In November 1948 Katsutaro Kataoka started the Kataoka Electric Company in Japan. In 1964 (the year the artist was born) he changed the company name to ALPS Electric Corporation. The artist preferred using  ALPS MicroDry technology because it was far superior compared to most inkjet printers at the time - producing  clear, waterproof, fade-resistant images. However, because ALPS printers were slower than most inkjet printers, ALPS failed to achieve massive worldwide sales.  In March 2007, ALPS withdrew support for its MicroDry technology. Even back in 1997 the ALPS consumables were difficult to source - the artist imported his from Ireland.
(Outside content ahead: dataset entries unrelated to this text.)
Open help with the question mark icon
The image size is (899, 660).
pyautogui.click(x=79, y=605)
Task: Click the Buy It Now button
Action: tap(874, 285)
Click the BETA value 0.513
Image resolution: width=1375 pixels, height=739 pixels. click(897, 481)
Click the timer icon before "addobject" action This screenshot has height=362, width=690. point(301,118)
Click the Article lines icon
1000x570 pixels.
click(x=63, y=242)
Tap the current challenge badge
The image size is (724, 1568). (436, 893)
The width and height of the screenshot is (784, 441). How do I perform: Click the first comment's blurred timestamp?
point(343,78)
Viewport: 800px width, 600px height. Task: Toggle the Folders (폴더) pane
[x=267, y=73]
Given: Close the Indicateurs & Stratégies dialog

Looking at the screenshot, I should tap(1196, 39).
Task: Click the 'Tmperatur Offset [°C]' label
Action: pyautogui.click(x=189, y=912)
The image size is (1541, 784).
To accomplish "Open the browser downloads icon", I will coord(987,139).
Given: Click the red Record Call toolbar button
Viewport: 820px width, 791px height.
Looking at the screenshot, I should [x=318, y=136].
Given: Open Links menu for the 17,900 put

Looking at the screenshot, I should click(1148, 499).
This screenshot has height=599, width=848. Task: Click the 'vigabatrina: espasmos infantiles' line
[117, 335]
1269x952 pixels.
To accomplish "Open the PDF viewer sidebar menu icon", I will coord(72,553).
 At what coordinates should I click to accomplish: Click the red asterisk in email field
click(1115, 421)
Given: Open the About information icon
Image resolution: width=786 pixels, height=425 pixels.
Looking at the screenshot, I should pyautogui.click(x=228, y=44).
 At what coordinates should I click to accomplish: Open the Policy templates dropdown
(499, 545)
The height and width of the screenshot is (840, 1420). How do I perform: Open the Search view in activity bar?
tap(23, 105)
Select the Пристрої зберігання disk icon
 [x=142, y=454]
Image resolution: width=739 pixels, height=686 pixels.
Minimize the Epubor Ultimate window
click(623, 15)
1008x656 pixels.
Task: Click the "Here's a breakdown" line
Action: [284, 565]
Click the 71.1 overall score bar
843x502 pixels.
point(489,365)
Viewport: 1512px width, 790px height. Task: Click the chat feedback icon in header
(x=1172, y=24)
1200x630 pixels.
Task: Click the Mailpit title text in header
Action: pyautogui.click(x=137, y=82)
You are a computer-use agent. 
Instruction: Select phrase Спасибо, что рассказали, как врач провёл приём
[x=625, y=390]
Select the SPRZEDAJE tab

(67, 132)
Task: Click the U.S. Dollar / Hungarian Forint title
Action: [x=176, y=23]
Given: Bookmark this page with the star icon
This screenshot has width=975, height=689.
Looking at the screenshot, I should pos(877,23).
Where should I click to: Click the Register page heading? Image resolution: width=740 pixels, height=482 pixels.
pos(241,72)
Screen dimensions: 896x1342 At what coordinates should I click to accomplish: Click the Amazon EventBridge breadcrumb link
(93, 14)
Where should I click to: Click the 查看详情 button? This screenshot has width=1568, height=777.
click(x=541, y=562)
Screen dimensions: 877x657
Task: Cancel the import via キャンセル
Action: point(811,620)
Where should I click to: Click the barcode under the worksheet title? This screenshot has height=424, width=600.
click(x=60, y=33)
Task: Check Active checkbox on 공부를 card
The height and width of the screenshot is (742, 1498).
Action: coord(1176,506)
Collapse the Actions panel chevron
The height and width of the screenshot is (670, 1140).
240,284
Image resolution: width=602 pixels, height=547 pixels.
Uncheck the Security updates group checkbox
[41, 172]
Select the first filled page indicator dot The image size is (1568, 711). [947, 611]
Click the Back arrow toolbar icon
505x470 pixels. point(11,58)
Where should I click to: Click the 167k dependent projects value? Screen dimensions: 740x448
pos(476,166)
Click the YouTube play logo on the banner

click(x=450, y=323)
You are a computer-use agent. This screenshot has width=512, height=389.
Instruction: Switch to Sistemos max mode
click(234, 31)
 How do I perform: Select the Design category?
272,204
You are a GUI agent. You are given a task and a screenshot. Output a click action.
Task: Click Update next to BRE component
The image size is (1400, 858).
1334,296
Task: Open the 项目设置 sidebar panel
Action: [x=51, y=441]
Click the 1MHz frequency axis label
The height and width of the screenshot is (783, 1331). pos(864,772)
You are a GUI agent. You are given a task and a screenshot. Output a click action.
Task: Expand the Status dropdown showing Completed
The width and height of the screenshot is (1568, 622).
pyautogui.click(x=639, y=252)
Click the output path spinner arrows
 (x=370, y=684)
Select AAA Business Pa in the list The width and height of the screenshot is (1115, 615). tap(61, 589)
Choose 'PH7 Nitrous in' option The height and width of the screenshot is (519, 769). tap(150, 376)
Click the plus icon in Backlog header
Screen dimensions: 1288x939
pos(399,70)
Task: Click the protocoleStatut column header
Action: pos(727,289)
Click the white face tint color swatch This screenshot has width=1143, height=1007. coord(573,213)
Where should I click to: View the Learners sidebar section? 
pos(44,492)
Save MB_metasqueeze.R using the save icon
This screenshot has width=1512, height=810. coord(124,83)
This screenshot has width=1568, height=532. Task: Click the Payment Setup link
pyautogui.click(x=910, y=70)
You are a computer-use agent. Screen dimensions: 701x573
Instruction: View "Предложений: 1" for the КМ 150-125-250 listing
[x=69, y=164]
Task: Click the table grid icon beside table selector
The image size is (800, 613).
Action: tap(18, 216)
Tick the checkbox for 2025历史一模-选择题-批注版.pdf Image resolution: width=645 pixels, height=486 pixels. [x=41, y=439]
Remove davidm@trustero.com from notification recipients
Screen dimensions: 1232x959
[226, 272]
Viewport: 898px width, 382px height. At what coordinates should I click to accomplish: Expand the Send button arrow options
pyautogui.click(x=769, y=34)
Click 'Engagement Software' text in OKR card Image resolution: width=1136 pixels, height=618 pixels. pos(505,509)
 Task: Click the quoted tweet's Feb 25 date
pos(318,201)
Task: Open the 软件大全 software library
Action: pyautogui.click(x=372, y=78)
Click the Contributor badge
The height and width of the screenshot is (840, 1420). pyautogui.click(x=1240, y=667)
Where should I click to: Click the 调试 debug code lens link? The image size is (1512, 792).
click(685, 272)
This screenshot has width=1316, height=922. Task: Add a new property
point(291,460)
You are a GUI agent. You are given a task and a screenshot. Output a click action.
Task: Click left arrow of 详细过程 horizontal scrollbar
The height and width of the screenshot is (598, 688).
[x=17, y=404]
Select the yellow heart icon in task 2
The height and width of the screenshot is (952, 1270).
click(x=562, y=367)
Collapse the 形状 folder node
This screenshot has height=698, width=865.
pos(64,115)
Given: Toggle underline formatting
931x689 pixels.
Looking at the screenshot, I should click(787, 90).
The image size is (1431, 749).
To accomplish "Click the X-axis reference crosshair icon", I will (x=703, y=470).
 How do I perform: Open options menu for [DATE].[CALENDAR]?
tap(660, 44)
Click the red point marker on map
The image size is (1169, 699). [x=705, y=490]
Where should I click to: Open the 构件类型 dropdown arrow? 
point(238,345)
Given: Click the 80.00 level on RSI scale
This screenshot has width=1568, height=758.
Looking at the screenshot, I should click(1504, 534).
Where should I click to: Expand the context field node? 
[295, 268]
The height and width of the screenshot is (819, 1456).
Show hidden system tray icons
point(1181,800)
Tipp-Ex correction fluid is a German invention. The company was founded in 1959. Today, it's one of the most recognised German brands in the world. Suffering from chronic dyslexia, the artist found the product indispensable. He decided to use Tipp-Ex to create the Kanji, Hiragana and Katakana characters depicted in his Sex and Rope collage.The idea was to create something beautiful with Tipp-Ex. The characters were inscribed upon the artwork by his Japanese wife, who was born in Higashiomi, a small city near Kyoto.


Tuliss Russell

Mellotex Paper was used to create Sex and Rope. Mellotex is manufactured by Tuliss Russell - A company producing premium paper for over 200 years. NJ Parkin was first introduced to the product by a printer trading in Great Portland Street, London. He instantly fell in love with the paper's crispness and beautiful smooth surface.


Dell Corporation

Unlike most digital artists who preferred to work with Apple Mac computers, NJ Parkin created Sex and Rope using a Dell Personal computer. The Dell Computer Corporation was started by Michael Dell in 1984. In 2012 Forbes listed him as the 41st richest person in the world.


Adobe Photoshop

Adobe Photoshop was used to create Sex and Rope. Adobe was founded in December 1982. Photoshop is an image editing software program created by Thomas and John Knoll. Adobe purchased the license to distribute the software in September 1988.  Photoshop 1.0 was released in 1990.

The Sex and Rope frame

The artwork was framed by a professional framer at the London Picture Centre.

Microsoft Corporation 

NJ Parkin, created Sex and Rope using the Windows 95 Operating System. Bill Gates and Paul Allen founded Microsoft in 1975. Microsoft's first operating system, Windows 1.0 went on sale in 1995.


Tower Hamlets 

Sex and Rope started life in Corfield Street close to London's Brick Lane. Other notable artists living in the area then were Gilbert & George and Tracey Emin. NJ Parkin lived in Tower Hamlets, A multicultural borough popular with artists and creative people. The area contains several works by world renowned street artist, Banksy. And even the Landlady, Pauline Forster, who runs his favourite local pub the George Tavern, has exhibited at London's Tate Modern.